The 2008 price spike came to an abrupt end in September that year with the global crash that followed the demise of Lehman Brothers, sucking borrowed money out of markets as lenders called in their debts.
But right now, no one expects that to happen again.
So far, experts say weather-related supply shocks — floods in Australia, drought in Argentina, dry weather and fires in Russia and potentially crop damaging frosts in Europe and North America — were largely to blame. But they worry politics and markets could soon take over to produce a vicious circle.
"The danger is that what happens now is that you get a second shock as countries can respond by imposing export bans and financial markets investors pile in for short-term investment, pushing prices much higher, as they did in 2008," said Maximo Torero, divisional director for markets, trade and institutions at Washington DC's International Food Policy Research Institute (IFPRI).
Russia imposed export restrictions last year after fires and drought. In 2008, IFPRI says at least 13 countries including Argentina, Cambodia, Kazakhstan, China, Ethiopian, Malaysia and Zambia imposed either export bans or taxes, further squeezing supply.
Torero said reports of unrest could further fuel price rises, driving speculative investment and promoting panic buying — even if the causes might often in reality be more complex.
He pointed to reported food riots last year in Mozambique as an example, saying in reality they were as much about subsidy cuts as supply issues.
"Clearly what is needed is to increase production through appropriate investment in agriculture, to increase the information on stocks around the world, strengthen the regulation of the futures markets and to have safety net mechanisms to protect the poorest consumers," he said.
Political risk insurers, who provide protection against dangers such as confiscation or political violence, are watching closely — although they say there has not yet been any direct impact on premiums.
"The potential is there for food riots and also for governments to take action such as embargos on food exports or nationalization of assets involved in food production or storage in order to protect their people — not always necessarily for the sake of altruism but often to preserve their position as governments in office," said a senior underwriter in the London political risk insurance market.
The highest risks of farmland expropriation remain in Latin America, insurers say — particularly Venezuela, Bolivia and Ecuador — but this is more down to local political factors than rising prices. The greatest impact of the recent rally could be on land deals in Africa, some suggest.
The 2008 spike produced a flurry of interest in farmland purchases both from Western funds and richer emerging countries such as China and Gulf states keen to preserve their supplies.
While some deals fell through after the crash, others are now entering production. But they have proved controversial. Local anger over the purchase of Madagascan farmland by South Korean firm Daewoo was seen by some as a contributing factor in the island's 2009 coup.
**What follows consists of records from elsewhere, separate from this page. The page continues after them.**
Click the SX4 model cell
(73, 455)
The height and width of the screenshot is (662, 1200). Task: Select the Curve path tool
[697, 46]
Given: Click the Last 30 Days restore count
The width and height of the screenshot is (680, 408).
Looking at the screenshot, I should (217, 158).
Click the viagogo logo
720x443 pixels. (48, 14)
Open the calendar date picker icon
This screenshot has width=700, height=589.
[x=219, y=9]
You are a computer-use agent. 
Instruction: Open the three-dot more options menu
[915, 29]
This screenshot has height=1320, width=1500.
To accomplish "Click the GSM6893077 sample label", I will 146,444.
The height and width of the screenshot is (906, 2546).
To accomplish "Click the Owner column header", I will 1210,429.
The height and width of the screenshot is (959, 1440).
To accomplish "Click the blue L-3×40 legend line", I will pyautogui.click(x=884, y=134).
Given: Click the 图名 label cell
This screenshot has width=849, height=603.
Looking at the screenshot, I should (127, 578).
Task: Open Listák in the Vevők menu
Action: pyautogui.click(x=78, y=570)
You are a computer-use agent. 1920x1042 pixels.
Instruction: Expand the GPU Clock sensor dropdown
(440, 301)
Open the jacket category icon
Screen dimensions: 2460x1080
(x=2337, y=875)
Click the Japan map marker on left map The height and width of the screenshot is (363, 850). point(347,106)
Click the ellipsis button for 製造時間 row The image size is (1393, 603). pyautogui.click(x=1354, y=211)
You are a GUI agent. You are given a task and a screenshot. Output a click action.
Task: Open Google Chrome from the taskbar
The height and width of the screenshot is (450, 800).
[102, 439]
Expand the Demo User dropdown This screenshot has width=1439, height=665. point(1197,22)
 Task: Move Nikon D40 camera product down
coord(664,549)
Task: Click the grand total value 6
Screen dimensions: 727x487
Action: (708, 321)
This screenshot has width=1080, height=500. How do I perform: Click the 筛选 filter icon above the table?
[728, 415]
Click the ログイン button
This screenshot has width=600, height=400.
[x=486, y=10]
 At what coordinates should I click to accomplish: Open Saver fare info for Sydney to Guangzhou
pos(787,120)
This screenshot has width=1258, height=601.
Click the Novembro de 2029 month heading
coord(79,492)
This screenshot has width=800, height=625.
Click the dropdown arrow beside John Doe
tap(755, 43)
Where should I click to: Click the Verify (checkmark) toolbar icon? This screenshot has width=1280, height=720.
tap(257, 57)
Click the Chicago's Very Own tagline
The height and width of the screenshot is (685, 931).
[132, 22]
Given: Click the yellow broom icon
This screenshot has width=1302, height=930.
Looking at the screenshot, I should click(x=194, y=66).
"The main risks will come where they are in an area where the population is short of food themselves and the deal is seen as being in some way inappropriately negotiated," said Jonathan Wood, global issues analyst at Control Risks. "So many of these projects are in East Africa: Ethiopia, Kenya, Tanzania. But a lot will depend on the individual deal."
Some investors such as London-based funds Emergent Asset Management and Chayton Capital say a key part of their strategy has been to ensure such projects clearly benefit the local community, for example through local milling.
"Smart investors don't own the land," said Bond at the World Bank's MIGA. "They work with contract farmers and see the domestic market as their first and most important market. It makes sense from a risk mitigation strategy."